Given this noteworthy disagreement between Wall Street and Mr. Market, let's dig deeper to see if investors should start stuffing their portfolios full of AbbVie stock or avoid it altogether.

AbbVie's problems might be far more serious than some think
To understand why the market has been trashing AbbVie's stock for the better part of the year, I think it's important to first consider the company's balance sheet. AbbVie sports a total debt-to-equity ratio of an eye-popping 568% at last count, largely because of its $21 billion buyout of Pharmacyclics. Putting this number into context, AbbVie's D/E far exceeds that of many of its closest peers:

CompanyDebt-to-Equity Ratio
AbbVie 568%
Celgene 120%
Gilead Sciences 74%

By comparison, Celgene (CELG) and Gilead Sciences (GILD -1.15%) have both been able to keep their financial leverage from ballooning to such astronomical levels by acquiring relatively smaller companies to build out their clinical pipelines. Celgene, for instance, paid only $7.2 billion for Receptos, and Gilead hasn't made a billion dollar-plus acquisition in almost four years. 

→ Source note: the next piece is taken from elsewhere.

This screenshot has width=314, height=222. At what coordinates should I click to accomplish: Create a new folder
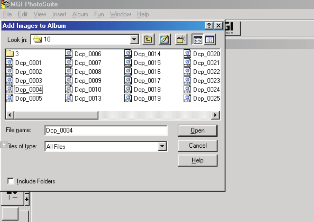(x=181, y=39)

This huge amount of financial leverage caused rating agencies such as Moody's Corp. to downgrade AbbVie's rating to Baa1, meaning that the company is viewed as a "moderate credit risk." Put it this way: If AbbVie were a person looking to take out a mortgage, that person would probably have trouble doing so -- at least at a reasonable interest rate.  

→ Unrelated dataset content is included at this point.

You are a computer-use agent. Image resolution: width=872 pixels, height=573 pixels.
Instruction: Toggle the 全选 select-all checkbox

Complicating matters further, Moody's Corp. noted in its review that AbbVie needs to continue generating top-notch growth from key products such as Humira, Viekira Pak, and the newly-acquired Imbruvica -- via the Pharmacyclics acquisition -- to meet its long-term financial obligations. And that's where things start to get really iffy.

Humira's long-term revenues are obviously in question because of its looming U.S. patent expiration. After all, a few analysts have already diverged from their peers on this point, suggesting that biosimilars could devastate Humira's sales by 2018.

And Viekira Pak may never live up to its commercial potential for a variety of reasons, such as these new liver damage warnings that make it even harder to compete against Gilead's rock-star hep C drugs, a rapidly evolving hep C market that should see a handful of newer drugs with shorter treatment times in the near future, and a decline in overall demand for these drugs in most Western nations.

Yet another concern
Blood cancer drug Imbruvica's commercial potential is also a major point of contention. AbbVie's management believes that Imbruvica will eventually generate peak revenue for the company of around $7 billion per year. But there are a lot of moving parts to this estimate.

First off, Imbruvica will need to successfully migrate to earlier lines of treatment for its approved indications and expand into a variety of other B-cell malignancies to achieve this lofty sales target. The catch is that numerous companies -- most notably Celgene -- are targeting some of the same indications with a host of potent experimental-stage drugs.

There is also the distinct possibility that the growing public outcry over drug prices could spill over into the oncology space, which has been largely untouched by this debate so far. Indeed, it's worth noting that pharmacy benefits managers have just started making some potentially game-changing proposals regarding the pricing schemes for new cancer treatments or label expansions for drugs already on the market. 

Foolish bottom line
AbbVie's massive Pharmacyclics acquisition may turn out to be a huge anchor around the company's neck. If Humira, Viekira Pak, or Imbruvica miss the mark in terms of annual sales growth moving forward or its profit margins fall because of the raging drug pricing debate, the company may have to look into doing things it has never done, such as suspending share buybacks or cutting its dividend. Put simply, management took on a tremendous amount of risk by paying top dollar for Pharmacyclics, but the potential rewards now look more questionable than ever. That's why you may want to avoid AbbVie for the time being, and instead consider drugmakers with cleaner balance sheets during this period of major uncertainty for the prescription-drug industry.